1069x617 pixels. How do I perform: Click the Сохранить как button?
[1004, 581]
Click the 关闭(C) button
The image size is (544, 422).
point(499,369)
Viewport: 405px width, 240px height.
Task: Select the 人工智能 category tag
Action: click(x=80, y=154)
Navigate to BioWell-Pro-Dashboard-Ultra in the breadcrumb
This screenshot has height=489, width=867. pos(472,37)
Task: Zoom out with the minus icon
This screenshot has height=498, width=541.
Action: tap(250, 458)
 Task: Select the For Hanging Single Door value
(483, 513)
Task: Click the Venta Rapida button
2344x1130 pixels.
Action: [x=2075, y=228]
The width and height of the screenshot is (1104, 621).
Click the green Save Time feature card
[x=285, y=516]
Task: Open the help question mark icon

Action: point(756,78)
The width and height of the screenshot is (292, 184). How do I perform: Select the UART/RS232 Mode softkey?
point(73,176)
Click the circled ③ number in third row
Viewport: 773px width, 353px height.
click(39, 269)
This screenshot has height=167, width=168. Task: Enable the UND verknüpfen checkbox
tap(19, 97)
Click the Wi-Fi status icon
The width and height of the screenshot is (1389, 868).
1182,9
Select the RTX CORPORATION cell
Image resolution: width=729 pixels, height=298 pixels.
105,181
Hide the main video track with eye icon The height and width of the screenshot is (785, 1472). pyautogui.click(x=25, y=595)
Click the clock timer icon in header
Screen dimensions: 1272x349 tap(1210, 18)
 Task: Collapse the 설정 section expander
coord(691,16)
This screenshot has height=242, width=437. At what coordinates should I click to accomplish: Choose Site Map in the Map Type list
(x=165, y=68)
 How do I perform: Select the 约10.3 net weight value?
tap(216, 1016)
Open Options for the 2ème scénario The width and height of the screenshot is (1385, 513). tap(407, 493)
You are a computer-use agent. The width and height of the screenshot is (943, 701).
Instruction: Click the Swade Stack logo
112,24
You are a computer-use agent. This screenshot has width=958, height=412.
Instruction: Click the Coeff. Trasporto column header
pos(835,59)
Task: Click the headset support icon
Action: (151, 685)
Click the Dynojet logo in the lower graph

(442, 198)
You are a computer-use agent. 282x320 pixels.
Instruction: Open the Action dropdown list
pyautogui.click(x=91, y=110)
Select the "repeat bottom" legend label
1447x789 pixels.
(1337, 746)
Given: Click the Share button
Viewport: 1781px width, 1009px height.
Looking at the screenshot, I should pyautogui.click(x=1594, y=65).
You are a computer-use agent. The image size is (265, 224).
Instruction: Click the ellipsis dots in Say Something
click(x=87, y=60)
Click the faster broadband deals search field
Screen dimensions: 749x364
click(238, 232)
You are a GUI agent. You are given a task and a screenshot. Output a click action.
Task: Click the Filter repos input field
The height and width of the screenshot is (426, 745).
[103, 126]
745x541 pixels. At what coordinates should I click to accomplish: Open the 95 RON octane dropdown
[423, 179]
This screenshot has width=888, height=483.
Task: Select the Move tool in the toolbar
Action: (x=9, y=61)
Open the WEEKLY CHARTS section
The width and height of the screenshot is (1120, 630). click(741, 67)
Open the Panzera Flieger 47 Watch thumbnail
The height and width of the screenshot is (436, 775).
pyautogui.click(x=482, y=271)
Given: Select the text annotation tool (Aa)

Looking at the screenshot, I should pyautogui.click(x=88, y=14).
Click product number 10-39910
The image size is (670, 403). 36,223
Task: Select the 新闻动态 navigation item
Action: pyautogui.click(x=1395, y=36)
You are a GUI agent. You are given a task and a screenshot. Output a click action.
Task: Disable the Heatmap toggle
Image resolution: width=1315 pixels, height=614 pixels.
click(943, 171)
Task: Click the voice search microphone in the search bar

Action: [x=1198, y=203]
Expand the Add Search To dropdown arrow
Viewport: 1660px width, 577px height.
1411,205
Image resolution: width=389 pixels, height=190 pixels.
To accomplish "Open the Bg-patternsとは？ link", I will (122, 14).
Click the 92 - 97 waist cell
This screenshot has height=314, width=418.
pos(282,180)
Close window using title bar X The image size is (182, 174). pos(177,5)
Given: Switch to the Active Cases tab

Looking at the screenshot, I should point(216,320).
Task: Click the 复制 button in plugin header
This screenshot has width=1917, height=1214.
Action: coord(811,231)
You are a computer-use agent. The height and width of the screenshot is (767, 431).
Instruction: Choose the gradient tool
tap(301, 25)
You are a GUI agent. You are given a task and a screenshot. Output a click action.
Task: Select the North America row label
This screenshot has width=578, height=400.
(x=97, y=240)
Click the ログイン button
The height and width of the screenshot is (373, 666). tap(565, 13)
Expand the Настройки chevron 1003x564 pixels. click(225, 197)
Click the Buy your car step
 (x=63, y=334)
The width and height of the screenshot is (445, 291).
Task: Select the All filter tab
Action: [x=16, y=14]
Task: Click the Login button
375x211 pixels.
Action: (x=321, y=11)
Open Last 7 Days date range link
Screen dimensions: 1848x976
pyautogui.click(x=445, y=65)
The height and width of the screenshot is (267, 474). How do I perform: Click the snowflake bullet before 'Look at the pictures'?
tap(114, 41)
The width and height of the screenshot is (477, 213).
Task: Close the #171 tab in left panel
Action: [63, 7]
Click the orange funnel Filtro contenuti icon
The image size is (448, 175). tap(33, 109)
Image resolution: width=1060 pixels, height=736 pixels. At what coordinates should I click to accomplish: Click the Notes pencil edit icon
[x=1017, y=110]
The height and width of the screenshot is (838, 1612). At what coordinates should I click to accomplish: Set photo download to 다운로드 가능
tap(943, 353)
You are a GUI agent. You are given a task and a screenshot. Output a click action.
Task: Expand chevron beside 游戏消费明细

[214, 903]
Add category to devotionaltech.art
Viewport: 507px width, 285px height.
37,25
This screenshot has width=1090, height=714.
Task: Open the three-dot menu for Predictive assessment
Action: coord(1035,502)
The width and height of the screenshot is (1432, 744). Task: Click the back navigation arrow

• [Task objective]: From the entries above, copy each line that contains the word "category". Count a line only if its capitalization matches.

• [Output for this task]:
Task: Select the 人工智能 category tag
Add category to devotionaltech.art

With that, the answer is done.